Recalling how the whispers left and
faded to some place beneath me in bed, I wondered if they took a hold of my
father. I glimpsed him from the side. Did they do this? Did they trap him in a trance
just as they had closed my mind off and dragged me into a nightmare?
More importantly, what did they want him
to expose?
Those talons….
I groaned, remembering the talons that
sliced through my leg, and the forked tongues that licked my wounds in my
dream.
I trembled. Mermaids were real. Worst
off, evil, flesh-eating zombie mermaids were real!
Long nails curled and scratched the
rock. More hands emerged. More claws arched for liberation.
A figure, a sudden movement at my right
startled me. I jumped and stared at the young man who floated on the other side
of the side observation window.
“Riley?” I asked.
Riley! I knew it! He knew all about my
nightmares, and he was…half-naked without scuba gear.
I glanced down the length of his body in
quick observation. His hair floated around his face. His glowing green eyes
illuminated the gills in his neck. He didn’t wear an oxygen tank and
mouthpiece, much less a mask. His naked torso tucked neatly into a glittering
green tail, which tapered off into a fan-like fin.
I placed my palms against the window.
Riley was majestic, handsome, and glimmered with the splendor of a dream. His
magnetic presence hypnotized.
He waved and gave the thumbs up sign.
I broke away from the captivation and
remembered the situation. Oh, yeah, I was moments away from dying, and my
father moments away from unleashing the terrors from my dreams.
Giving the thumbs down, I frantically
shook my head. Tears pooled in my eyes.
“Help us,” I said, though he couldn’t
hear me through the wall.
Riley placed his palms against the
window, cushioning the window between our hands. He mouthed, “Don’t worry.”
He pushed away. His glittering tail
sparkled from the lights as he dashed one way and then another, studying the
submarine before planning.
I turned away. What was I thinking? The
lack of oxygen and the stress from recent events played tricks on my mind.
Riley couldn’t be a merman. Mermaids, or humanoids, couldn’t have survived in
caves and lured us here through telepathic song.
I sat down. I had to control these
thoughts. My body became oxygen deprived over the past half hour, and my mind
hallucinated because of it. I stared at the controls, my vision blurred by
tears.
This was it, our inevitable end. No one
could get to us in time, not before we died in shock. Waste gases built up as
oxygen deteriorated in our veins. Fatigue and hallucinations marked the
beginning of a series of unwanted, disastrous symptoms.

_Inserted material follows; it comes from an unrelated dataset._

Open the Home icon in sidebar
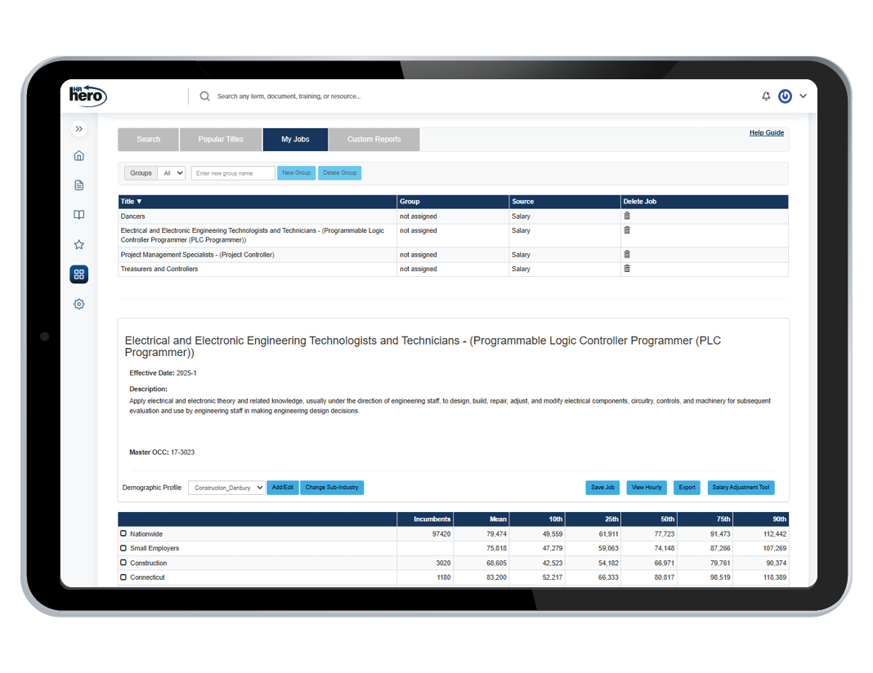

Heck, I might as well get comfy and wait
for death, because it lurked around the corner. Even with scuba gear on our
backs, we couldn’t exit the sub without the pressure crushing us. If we somehow
survived that, we couldn’t possibly have enough oxygen to safely swim to the
surface. Even if we did, sharks laid in wait. Hypothermia could set it. The
murky darkness could turn us around, and we could swim sideways or eventually
back toward the ocean floor.
I heaved and suppressed a whimper. We
could sit and face death in a slow descent, or open the doors to make a swim
for it and face a rather brutal but quick death. Choices, choices, huh?
My shoulders dropped when my chest
collapsed. My posture and mentality couldn’t seem more defeated. I shook my
head and wandered back to the observation window.